PL busca fechar chapa majoritária no Rio de Janeiro com definição pendente de vice e alianças estratégicas
A campanha de Douglas Ruas (PL) ao governo do Rio de Janeiro enfrenta desafios para completar sua chapa majoritária. A ausência de um vice oficializado e a indefinição sobre o apoio da federação União Progressista, composta por União Brasil e PP, geram apreensão no partido. O prazo final para a definição das candidaturas se aproxima, com as convenções partidárias marcadas para 5 de agosto.
A expectativa do PL é que a inclusão formal da federação na chapa de Ruas amplie significativamente seu tempo de propaganda eleitoral na televisão. Este fator é considerado crucial para o candidato, que possui baixo reconhecimento entre os eleitores fluminenses e terá como adversários nomes fortes como Eduardo Paes (PSD) e Anthony Garotinho (Republicanos).
O afastamento de Rogério Lisboa (PP), que havia sido cotado para vice, acendeu um alerta na cúpula do PL. Lideranças do partido admitiram trabalhar intensamente até o último momento para garantir a manutenção da aliança, diante do estremecimento nas negociações.
Federação União Progressista é peça-chave para candidatura de Douglas Ruas
A articulação nacional liderada pelo senador Flávio Bolsonaro (PL) ainda não conseguiu destravar apoios de partidos do Centrão para palanques regionais, o que impacta diretamente a campanha no Rio. A neutralidade de algumas legendas na disputa presidencial reflete-se na indefinição de alianças estaduais.
A federação União Progressista no Rio de Janeiro está no centro do impasse. O PP tem sido cortejado pelo grupo de Eduardo Paes, enquanto o PL tenta manter o acordo costurado em torno de Douglas Ruas, especialmente junto ao União Brasil.
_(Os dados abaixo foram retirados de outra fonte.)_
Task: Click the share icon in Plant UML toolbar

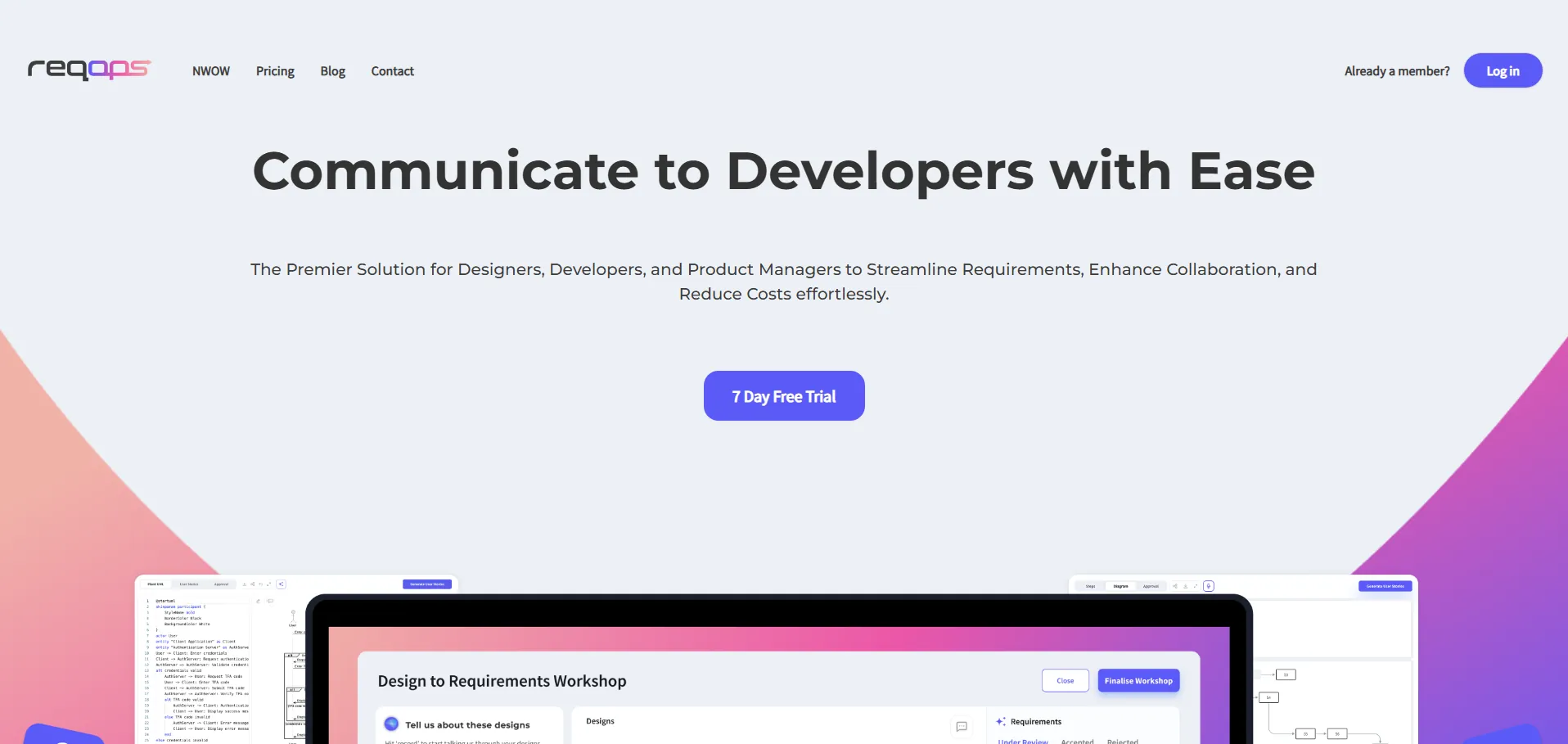Action: [252, 584]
Este último realizou sua convenção sem definir compromisso com o governo estadual, e a decisão é aguardada para esta terça-feira, 4.
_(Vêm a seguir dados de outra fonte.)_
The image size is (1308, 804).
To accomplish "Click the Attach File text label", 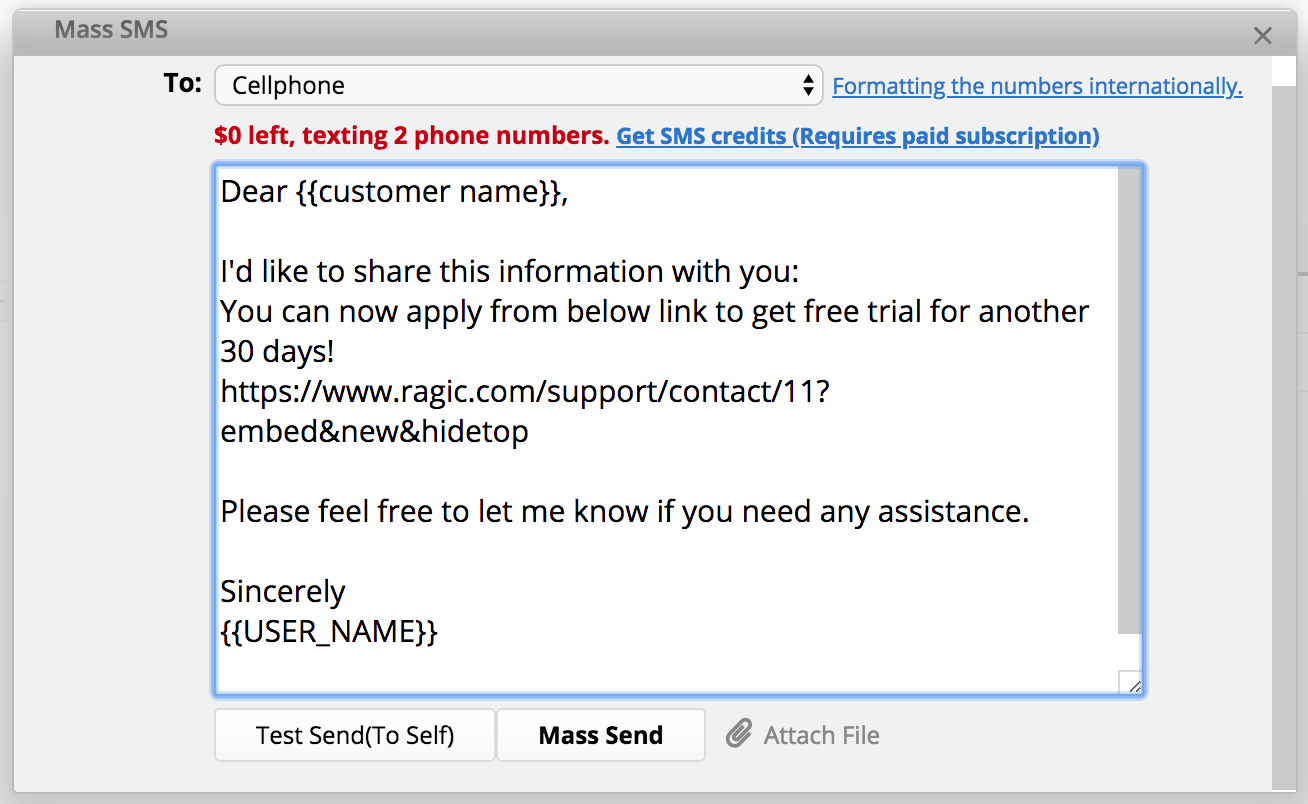I will tap(822, 736).
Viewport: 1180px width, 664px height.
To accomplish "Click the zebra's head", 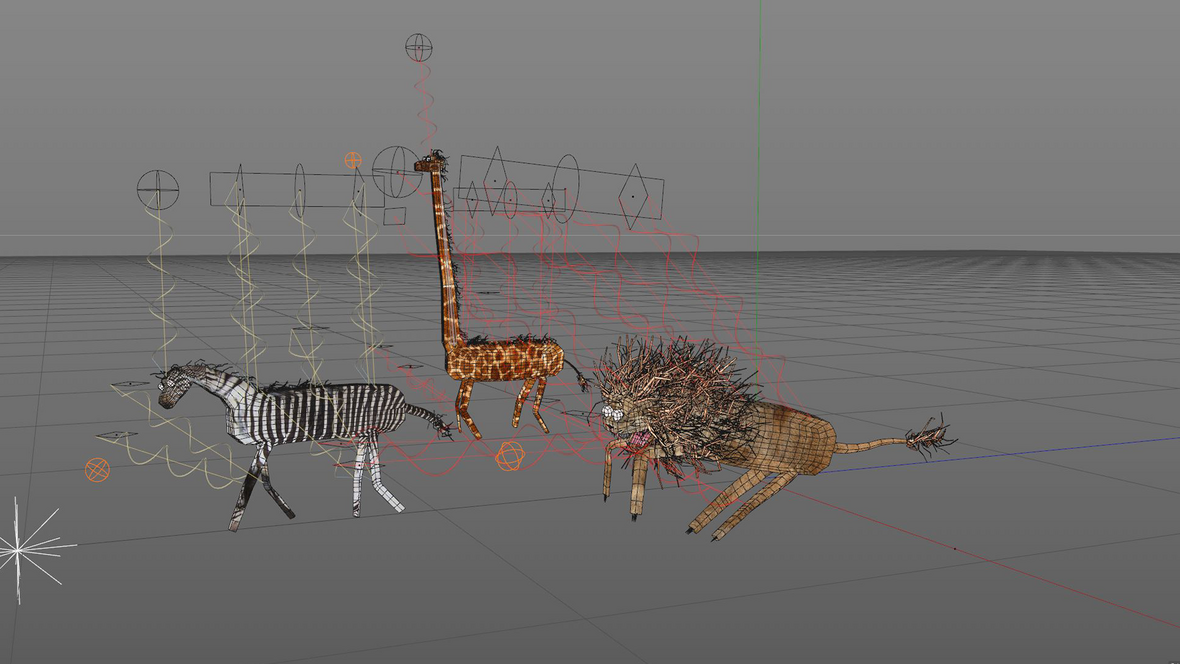I will (176, 384).
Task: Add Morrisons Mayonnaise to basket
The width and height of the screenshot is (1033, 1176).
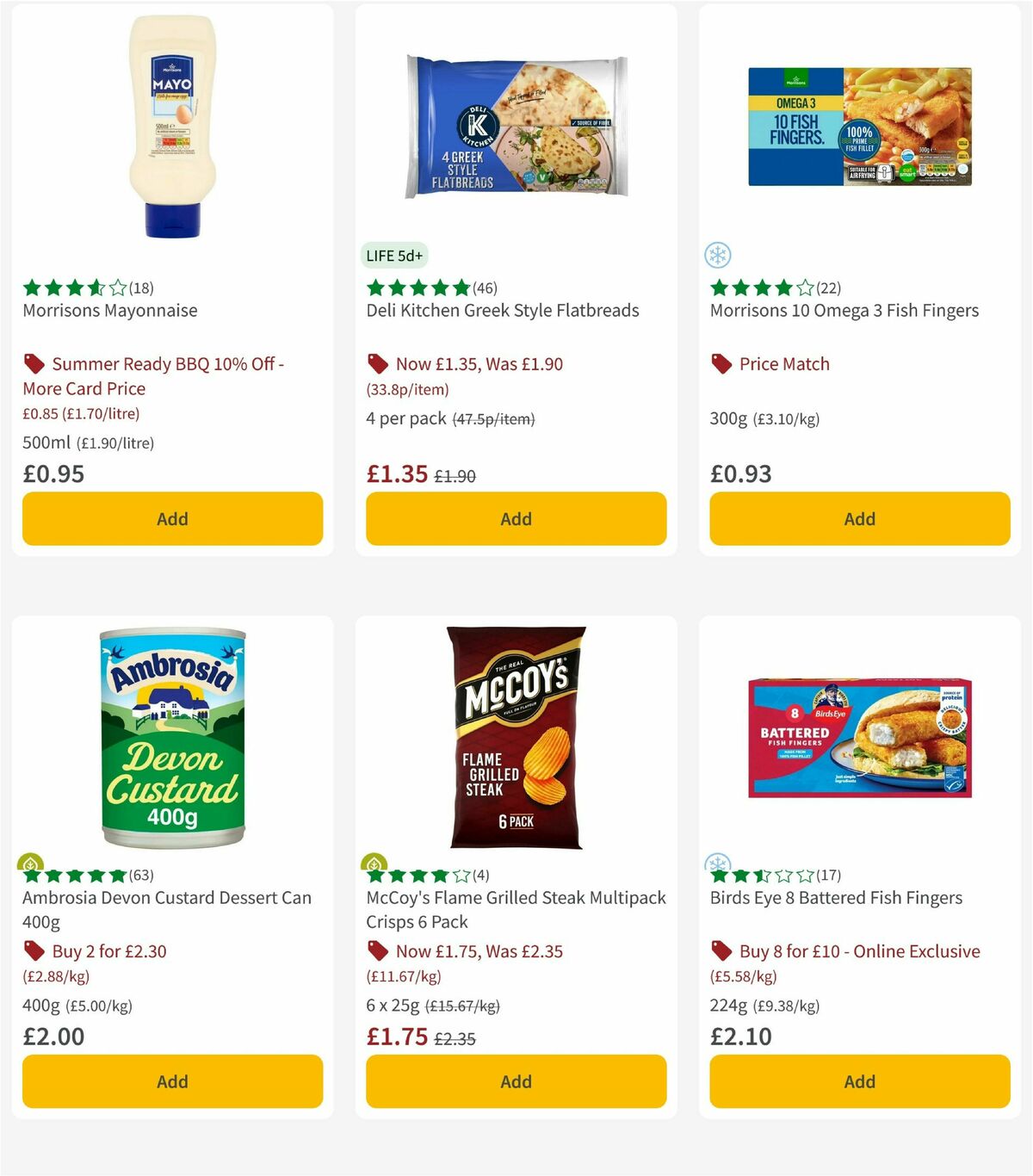Action: point(172,518)
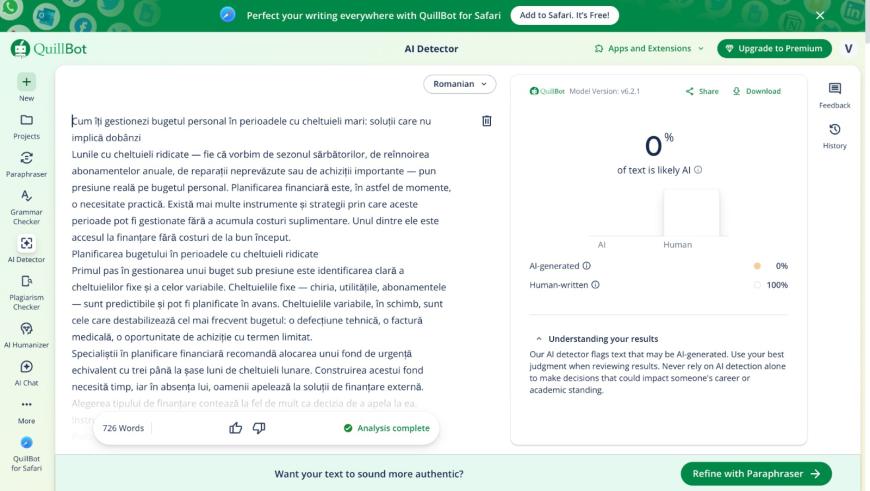Click Upgrade to Premium button
The height and width of the screenshot is (491, 870).
coord(774,48)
Mudança de rota e possíveis soluções para a chapa do PL
A indefinição atual representa uma alteração na estratégia inicial do PL no Rio. Anteriormente, a federação União Progressista estava prevista na chapa, com Márcio Canella (União Brasil) como candidato ao Senado. A possível saída do bloco impacta o desenho completo do palanque bolsonarista no estado.
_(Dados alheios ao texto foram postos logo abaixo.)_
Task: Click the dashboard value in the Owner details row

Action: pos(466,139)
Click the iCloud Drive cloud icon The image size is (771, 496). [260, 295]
Um dos nomes considerados para a vice de Douglas Ruas foi o do ex-prefeito de Magé, Renato Cozzolino. No entanto, ele foi visto recentemente ao lado de Eduardo Paes, o que complica sua indicação. Caso não consiga fechar alianças para a vaga de vice, o PL pode ter que recorrer a uma solução interna, formando uma chapa “puro-sangue”.